Todas las relaciones tienen fluctuaciones normales entre la cercanía y la distancia emocional (física) de la pareja, y cada persona tiene sus preferencias sobre lo que es demasiado cerca o demasiado lejos, tanto en la cotidianidad como en momentos especiales (enfermedades, triunfos, duelos, etc.) a lo largo de la relación.

Es importante entender que cuando su pareja quiere más distancia, no es porque usted no le importe o lo ha dejado de querer, sino que está buscando lo más adecuado para ella (él) en ese momento, lo que es ideal que usted también se lo permita cuando lo necesite.  Y cuando la pareja quiere estar más cerca de usted, normalmente no trata de asfixiarle, controlarle o herirle.

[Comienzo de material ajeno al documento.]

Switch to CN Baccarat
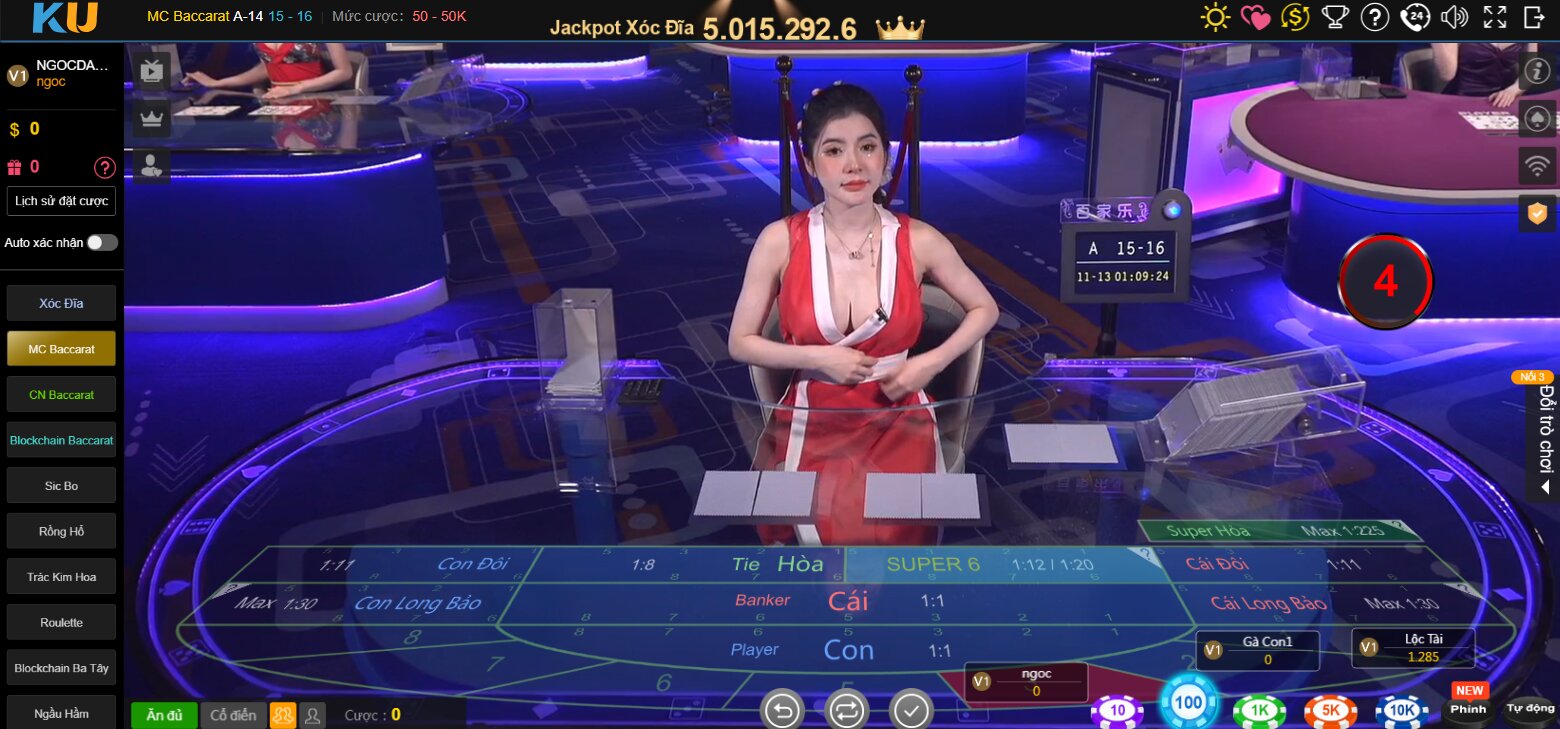Image resolution: width=1560 pixels, height=729 pixels. (61, 395)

De este modo, es bueno permitirse límites sanos que ayudan a proteger la relación al mismo tiempo que se cuida de sí mismo, he aquí algunos importantes límites personales sanos (Suzette Boon, Kathy Steele y Onno Van Der Hart, 2016):

  • Permitirse decir “sí” o “no”, de acuerdo a sus propios deseos, necesidades y sentimientos en un momento dado.
  • Aceptar el “no” de su pareja de acuerdo a los deseos, necesidades y sentimientos de la misma.
  • Compartir la responsabilidad y el poder en la relación. No es controlado ni controla.
  • Ser receptivo a que le digan sus errores o el papel que desempeñó en un problema relacional y asumir su responsabilidad.
  • Compartir información en una relación de confianza mutua.
  • No tolerar el abuso ni la falta de respeto.
  • Comunicar sus deseos, necesidades y sentimientos claramente a la pareja.
  • Conocer sus límites físicos, sexuales y ser capaz de mantenerlos.
  • Hacerse responsable de su propia vida y permitir a su pareja a ser responsable de la suya.
  • Valorar sus opiniones y sentimientos y los de su pareja.
  • Respetar los límites de su pareja y esperar que su pareja respete los suyos.
  • Ser capaz de pedir ayuda cuando la necesita y poder manejarse usted solo cuando es apropiado.
  • No comprometer sus valores ni su integridad para evitar el rechazo o el abandono
  • Estar dispuesto a seguir adelante con las consecuencias si su pareja continúa traspasando sus límites.

Hablando de límites personales una bella forma de comprenderlos es retomar a Khalil Gibran:

“Nacisteis juntos y juntos para siempre.

Estaréis juntos cuando las alas blancas de la muerte esparzan vuestros días.

Sí; estaréis juntos en la memoria silenciosa de Dios.

Pero dejad que los vientos del cielo dancen entre vosotros.

Amaos el uno al otro, pero no hagáis del amor una atadura.

Que sea, más bien, un mar movible entre las costas de vuestras almas.

Llenaos el uno al otro vuestras copas, pero no bebáis de una sola copa.

Daos el uno al otro de vuestro pan, pero no comáis del mismo trozo.

Cantad y bailad juntos y estad alegres, pero que cada uno de vosotros sea independiente.

Dad vuestro corazón, pero no para que vuestro compañero lo tenga,

Porque sólo la mano de la Vida puede contener los corazones.

Y estad juntos, pero no demasiado juntos,

Porque los pilares del templo están aparte.

Y, ni el roble crece bajo la sombra del ciprés ni el ciprés bajo la del roble.”